As a technology journalist and data scientist, I frequently find myself in the intersection of two parallel universes. So imagine my delight when I heard about this new Kaggle machine learning competition sponsored by StumbleUpon – build a classifier to categorize webpages as evergreen or non-evergreen. Evergreen content is the jewel of journalism, content that is perpetually relevant. I’m confident the proposed algorithm would put a smile on the face of insideBIGDATA’s very able and experienced publisher Kevin Normandeau who is always on pursuit for the greenest of evergreen content.

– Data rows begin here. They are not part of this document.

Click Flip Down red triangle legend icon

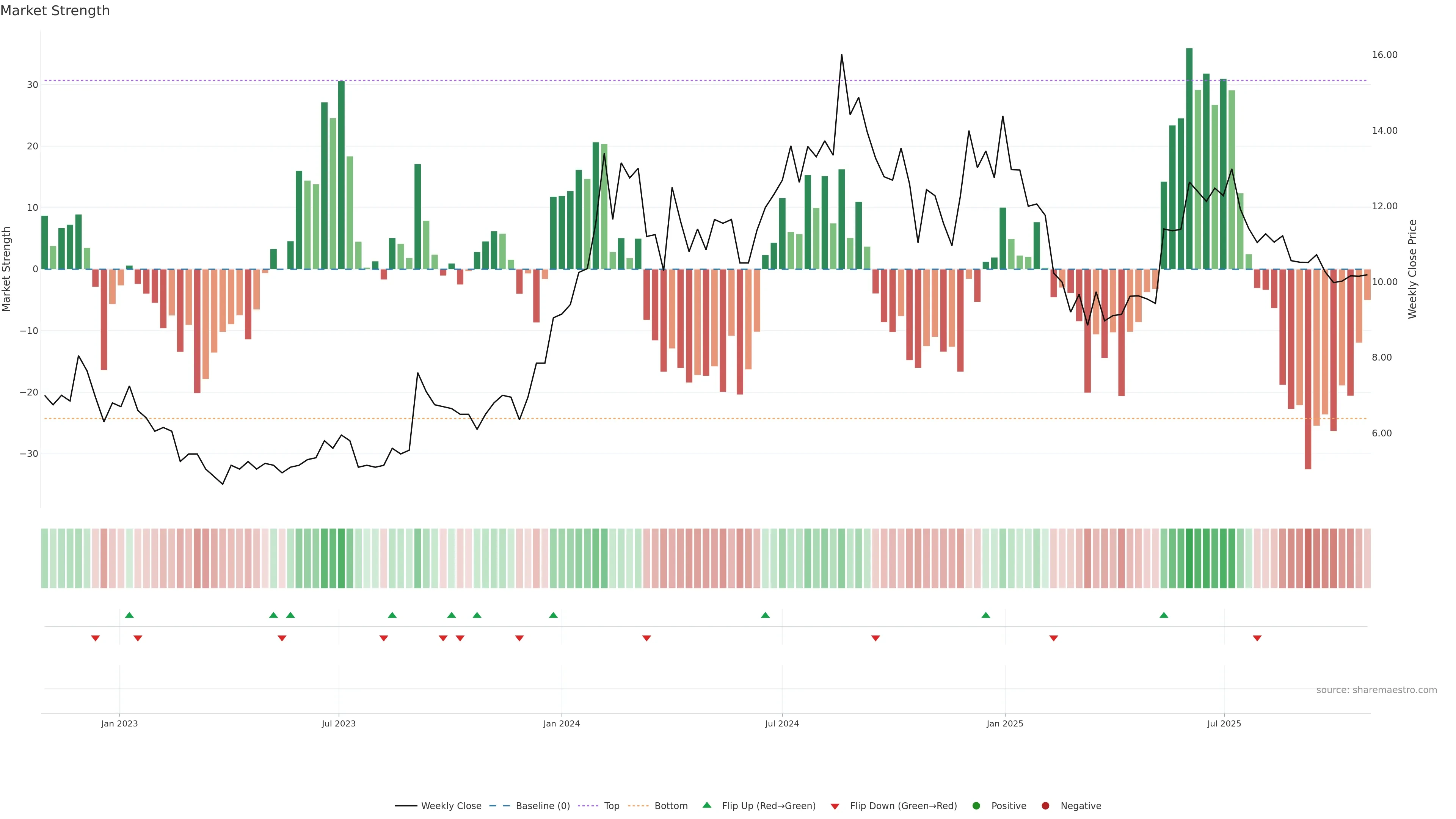tap(835, 806)
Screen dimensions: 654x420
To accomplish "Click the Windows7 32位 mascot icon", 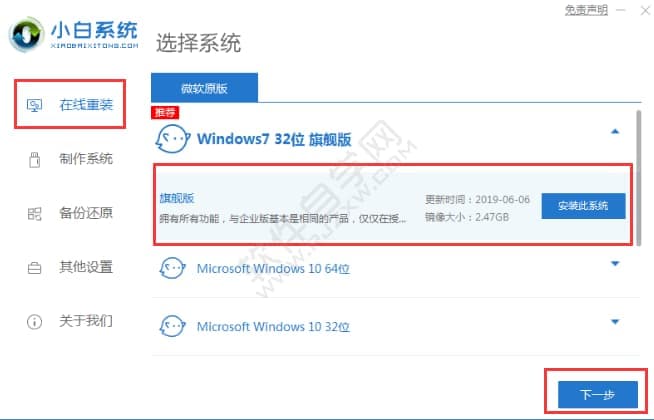I will tap(173, 138).
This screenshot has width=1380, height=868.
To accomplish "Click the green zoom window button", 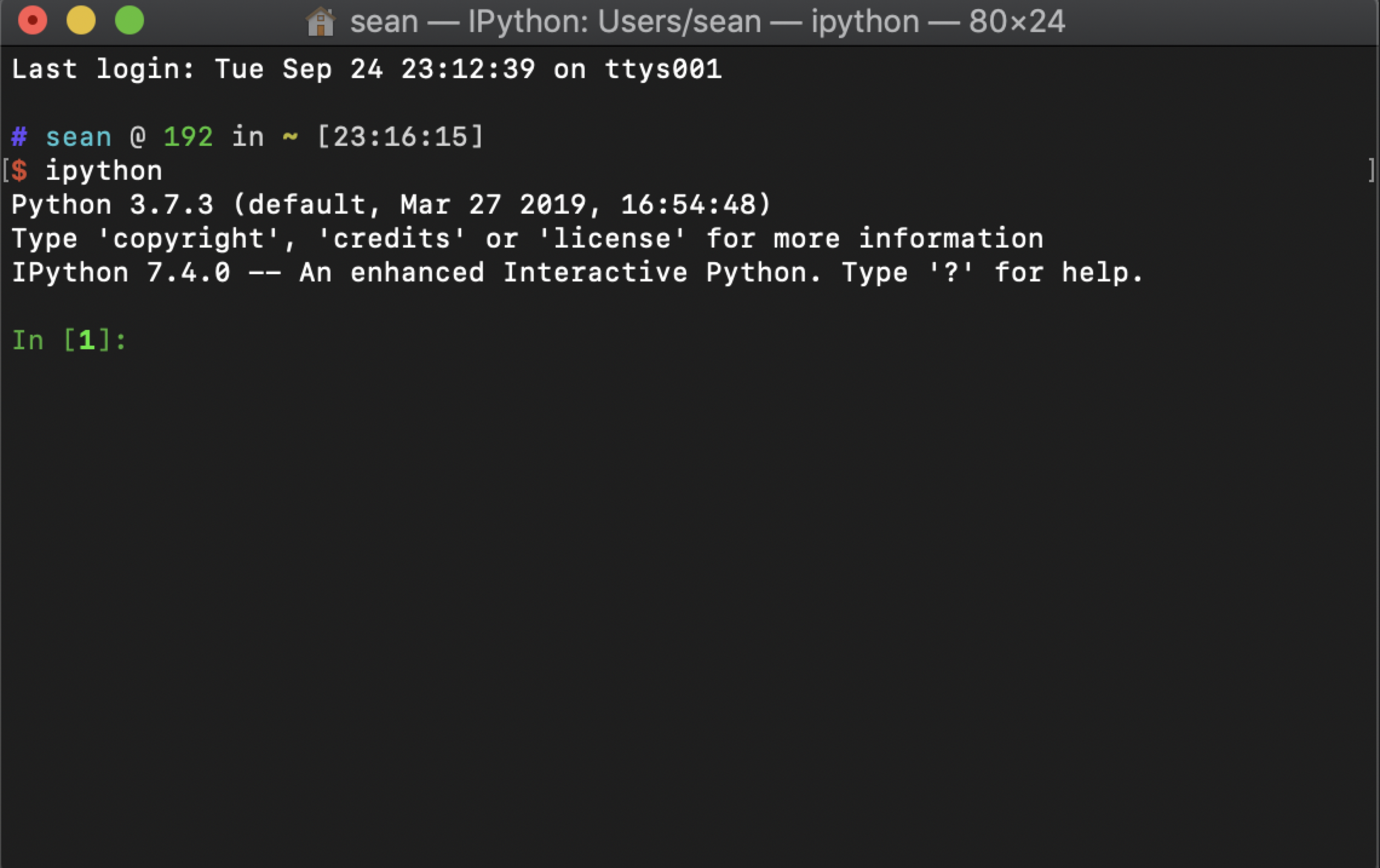I will pyautogui.click(x=130, y=21).
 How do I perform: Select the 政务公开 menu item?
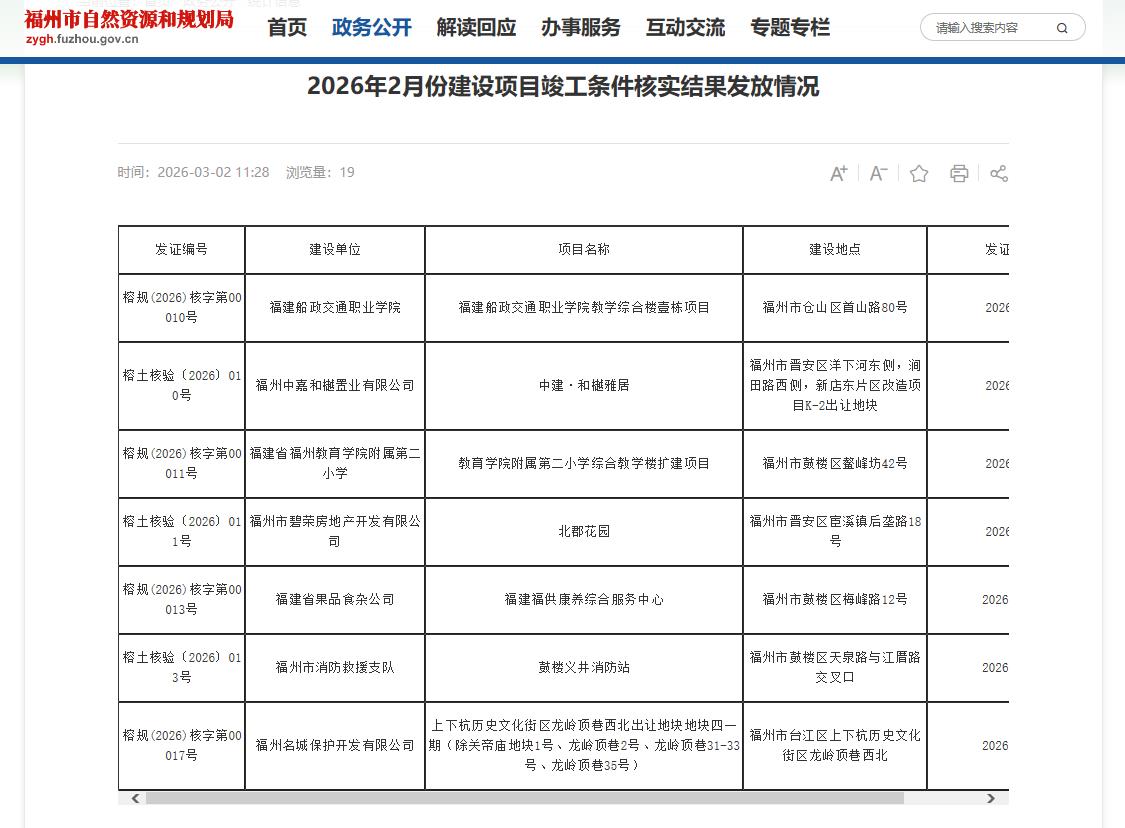[x=371, y=28]

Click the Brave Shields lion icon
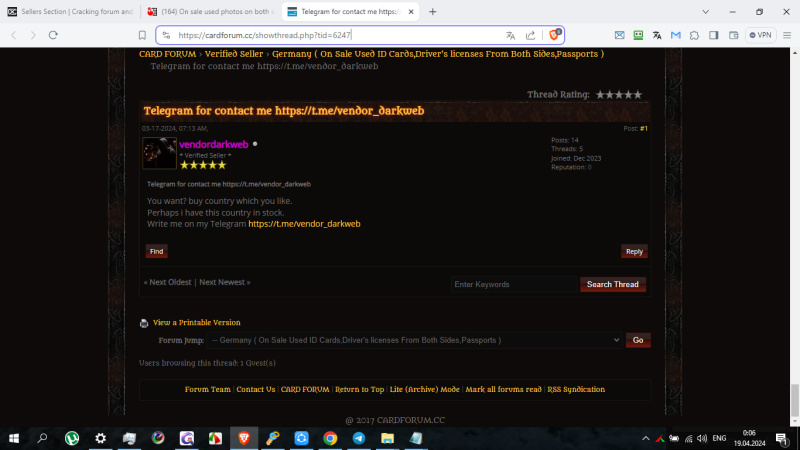pyautogui.click(x=555, y=34)
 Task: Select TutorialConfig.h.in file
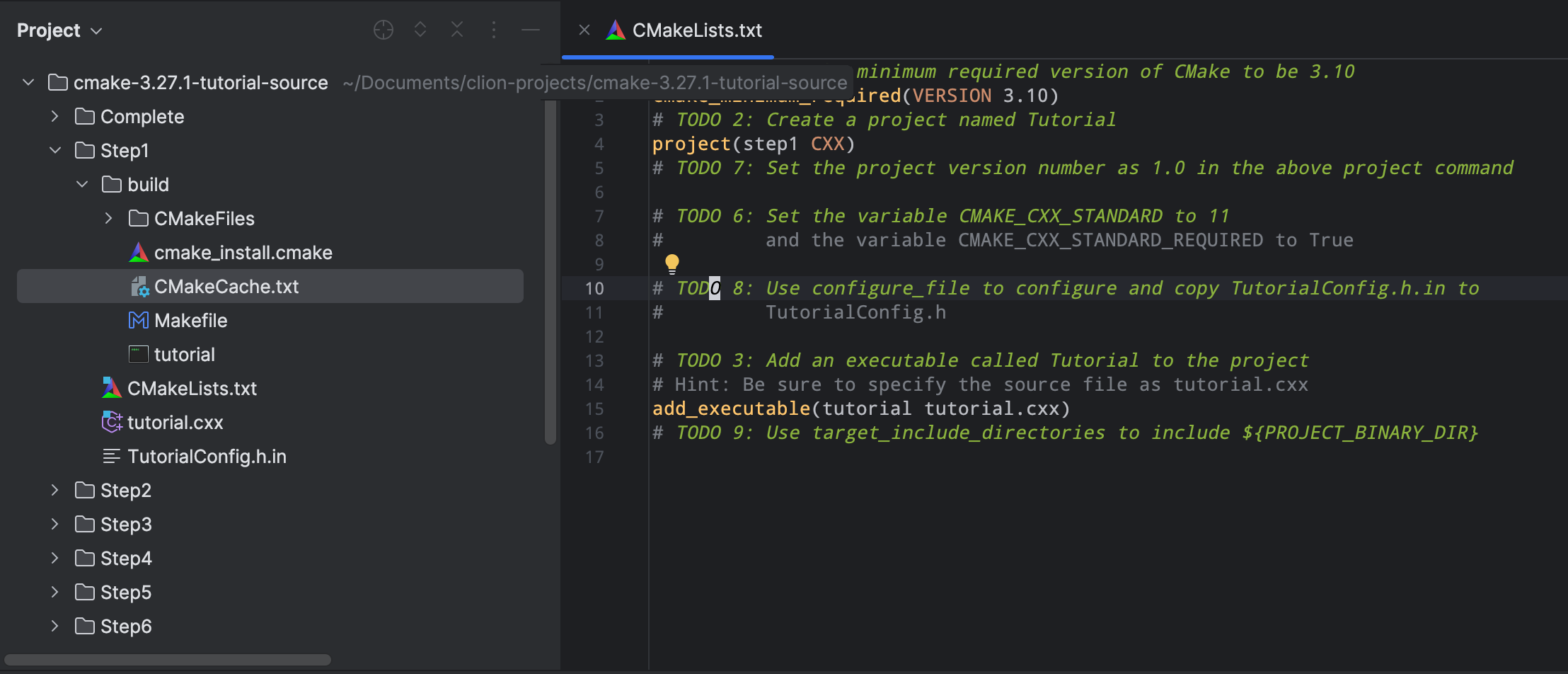tap(207, 457)
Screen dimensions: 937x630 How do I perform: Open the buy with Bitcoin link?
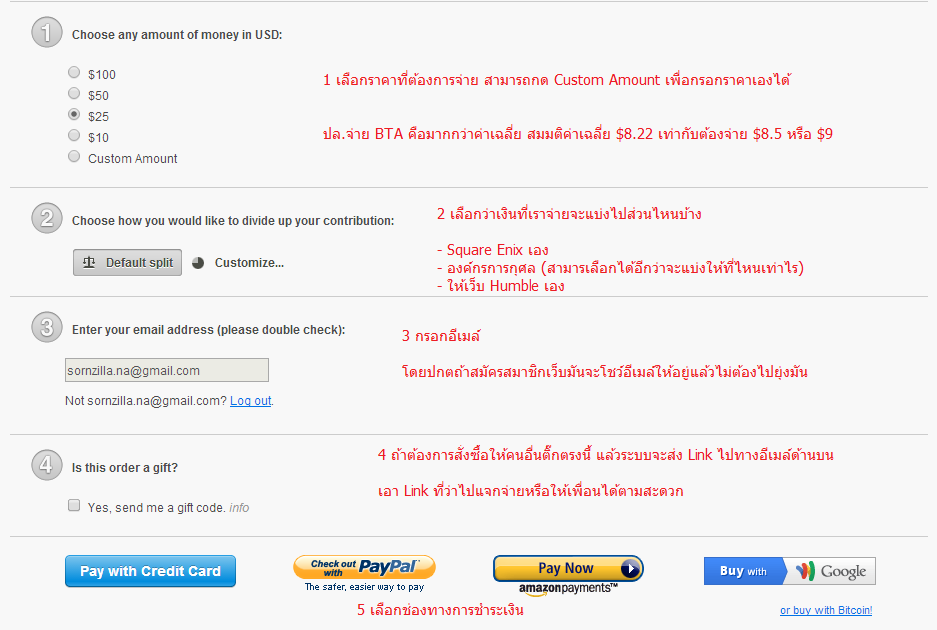(x=826, y=610)
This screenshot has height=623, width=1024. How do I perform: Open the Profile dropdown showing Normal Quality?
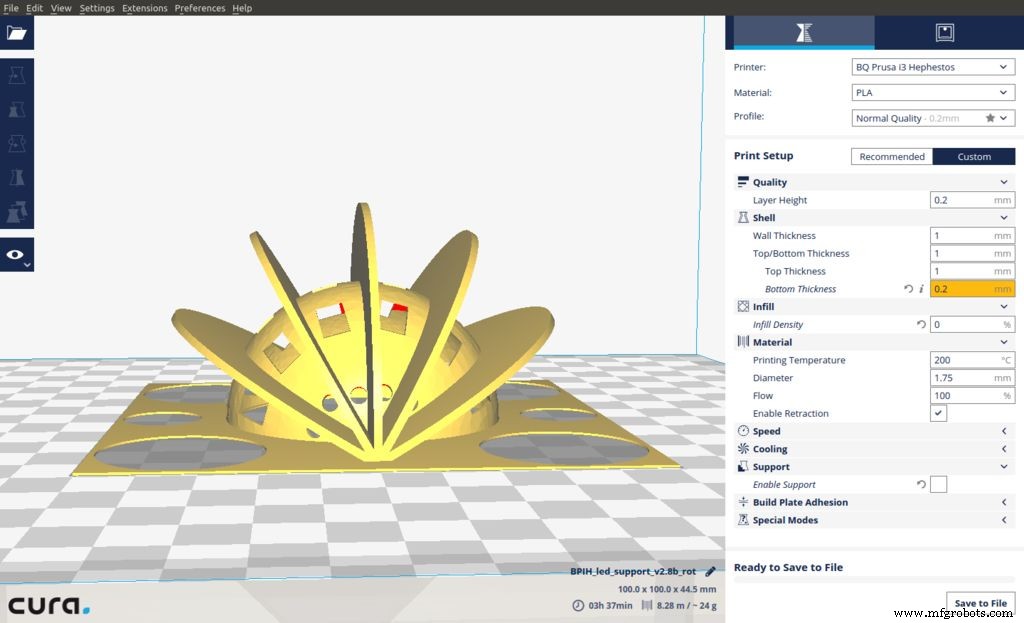[x=932, y=118]
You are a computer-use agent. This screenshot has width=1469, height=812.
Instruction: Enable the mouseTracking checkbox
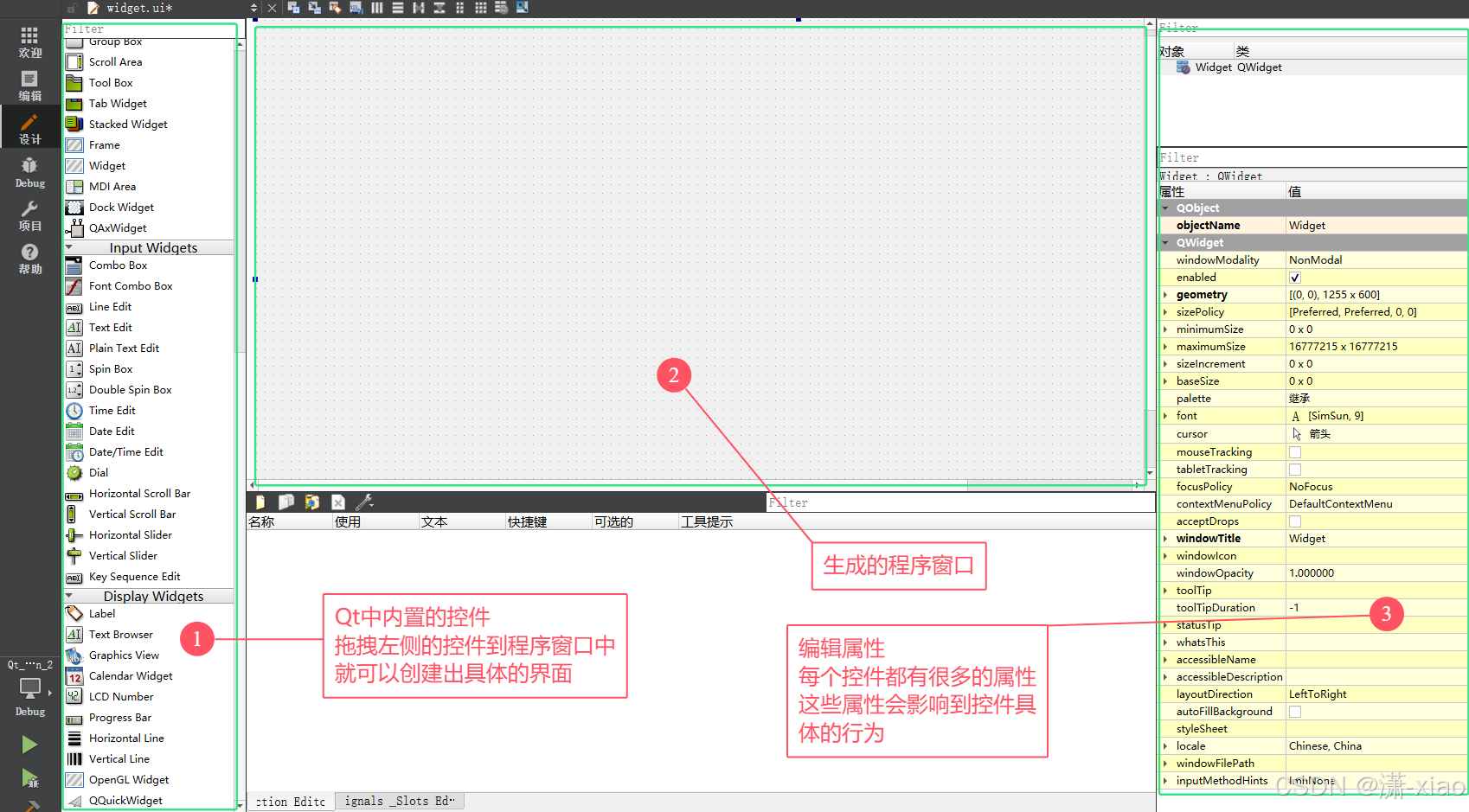pos(1295,452)
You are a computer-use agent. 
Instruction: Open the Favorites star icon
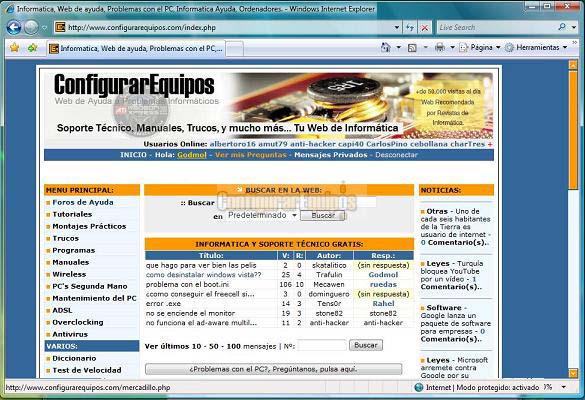tap(15, 48)

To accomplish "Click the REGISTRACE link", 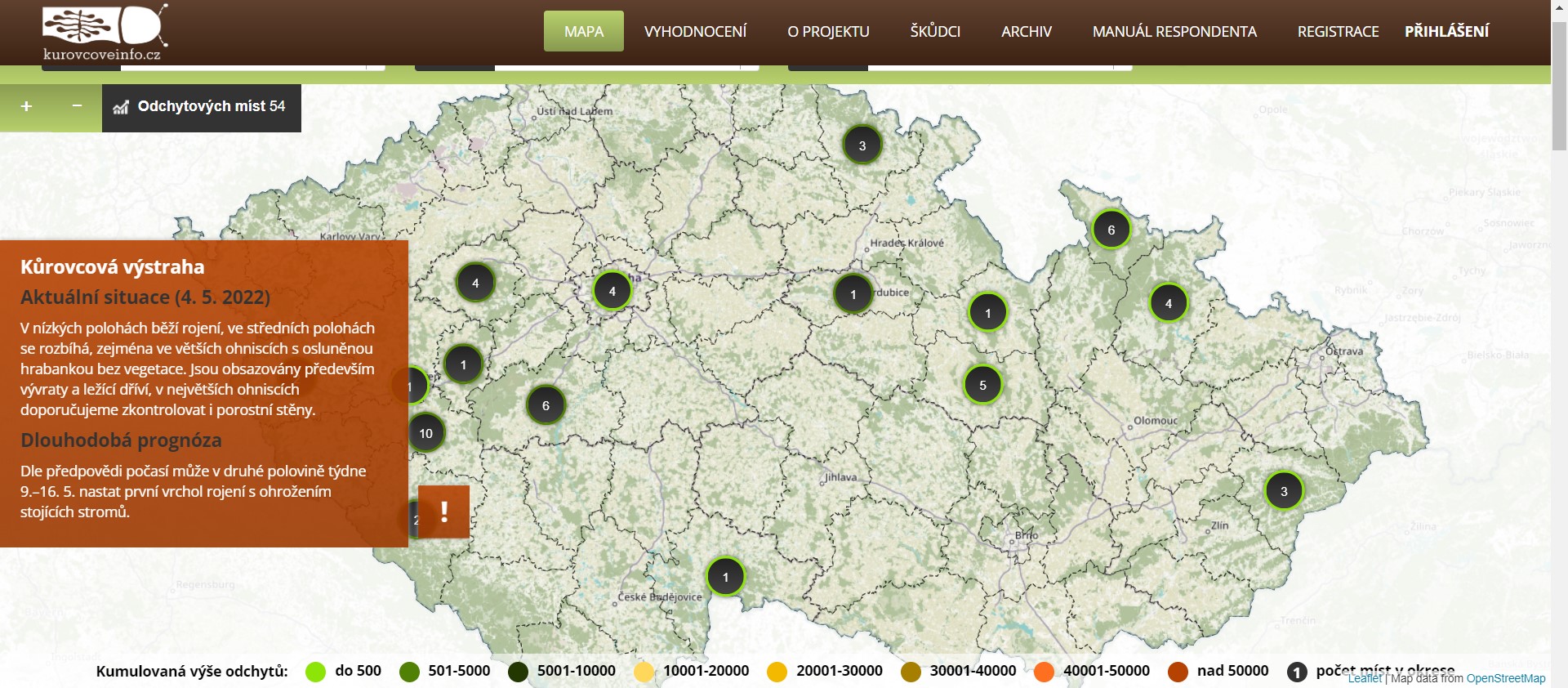I will [x=1338, y=32].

StumbleUpon is a user-curated web content discovery engine that recommends relevant, high quality pages and media to its users, based on their interests. While some pages they recommend, such as news articles or seasonal recipes, are only relevant for a short period of time, others maintain a timeless quality and can be recommended to users long after they are discovered. In other words, pages can either be classified as “ephemeral” or “evergreen”. The ratings they get from their community provide strong signals that a page may no longer be relevant – but what if this distinction could be made ahead of time? A high quality prediction of “ephemeral” or “evergreen” would greatly improve such a recommendation system. Many people know evergreen content when they see it, but can an algorithm make the same determination without human intuition? The mission of the contestants is to build a classifier which will evaluate a large set of URLs and label them as either evergreen or ephemeral.
The winner of the contest will receive $5,000. Top performers may also have the opportunity to interview remotely for an internship at the StumbleUpon office in San Francisco.